The North Carolina Soybean Producers Association is the official checkoff organization for North Carolina soybeans. Every North Carolina soybean famer pays a checkoff of one half of one percent of the price of a bushel of soybeans. Half the checkoff funds go to the United Soybean Board and half goes to NCSPA.
NCPSA is unique in that it has a full time research director, Katherine Drake Stowe, who works with North Carolina State and other groups on research projects designed to increase the state’s soybean yields and improve the efficiency of local soybean farmers.
“Katherine does a great job to make sure research doesn’t’ get too blue sky or academic. She makes sure the research is directly applicable to North Carolina soybean farmers,” Wagner says.
Moreover, as the North Carolina population continues to grow rapidly and is becoming even more urbanized, NCPSA is working to expand its educational outreach, targeting schools. In the past, the association devoted a lot of time and resources trying to reach children school-by-school, but is now transitioning to digital platforms to be able to reach more students and educators.
“With a staff of four and one intern, we can only reach so many children going from school to school. We’ve developed teacher module training that is a better way to educate young people about North Carolina soybeans. It’s a force multiplier in that we can leverage the training of this state’s amazing educators. To start, we are targeting ninth grade environmental science teachers,” Wagner says.
“We know teachers are hungry for digital content and we’re hoping this will make their job easier and to transition the conversation from “STEM” (Science, Technology, Engineering, and Mechanics) to “STEAM “(Science, Technology, Engineering, Agriculture, and Mechanics).
In the meantime, NCPSA President Jeff Tyson, a soybean farmer from Nashville, N.C., is wrapping up his term with a new president taking over in January. He notes that NCPSA has made great strides in promoting North Carolina soybeans, and he amplifies Wagner’s comments that efforts must continue to expand exports and build other markets.
“Soybeans are a strong crop for North Carolina. As long as we hold onto the animal ag industry in the state, we will be okay. The largest portion of our crop is still used for the swine ration, but we need other markets as well. The association is working hard on that,” Tyson says
“In the last eight to 10 years, we’ve really made advances we haven’t seen before. When I came back to the farm in the early 1990s, our soybean yields were in the low teens simply because the soybean crop didn’t get the attention it deserved. Now the average yield is somewhat north of 40 bushels per acre,” Tyson says.
Tyson believes yields of 100 bushels per acre are within reach on certain soils and in certain pockets of the state. He notes that yield monitors are showing many spots in a field are already producing 80 bushels per acre or more.
“Farmers in the Midwest are already doing a good job of producing 100-bushel beans. I think 100 bushels per acre is a legitimate goal for some parts of North Carolina,” he says.

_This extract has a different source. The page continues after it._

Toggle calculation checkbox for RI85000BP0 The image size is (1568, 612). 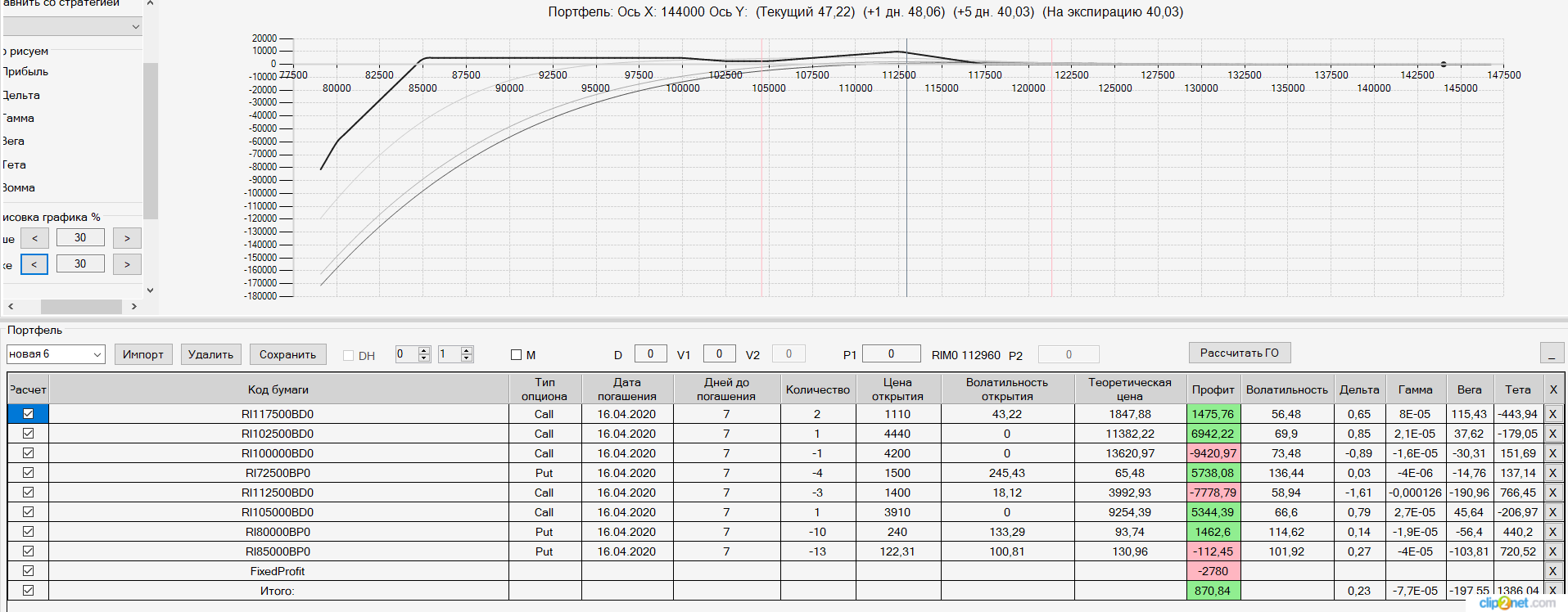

Tyson stresses research will help North Carolina farmers get there. “We have made great strides. Global imaging, drones, site specific applications and the targeting of weeds. In the next five years, we should see more advance that we have seen in the past 10 years.”

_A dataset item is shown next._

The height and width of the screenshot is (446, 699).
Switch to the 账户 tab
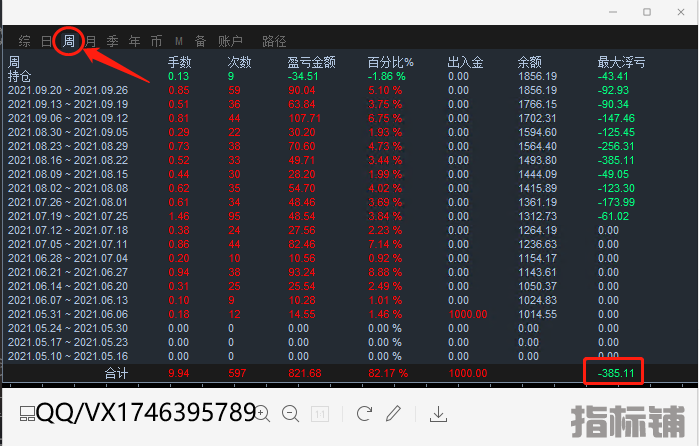pos(231,41)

While research is critical, Tyson believes programs to reach the schools is all the more important to reach a public that is farther and farther removed from agriculture.

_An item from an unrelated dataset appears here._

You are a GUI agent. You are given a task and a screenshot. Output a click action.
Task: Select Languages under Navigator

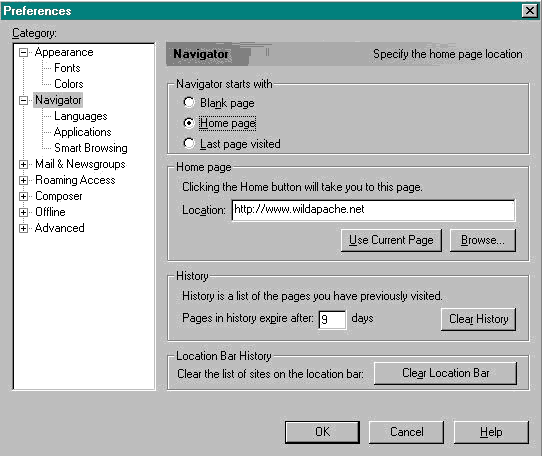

“Reaching out to teachers is a good way for us to tell our story. The North Carolina population doesn’t know much about farming. Educating those off the farm is something I see as important moving forward for the association. When the farming population was 2.5 percent of the population and their granddaddy farmed, they knew something about it. But now most are four or five generations removed from the farm. People don’t know what’s going on out here. They don’t know what it takes to raise a crop to keep them fed,” he says.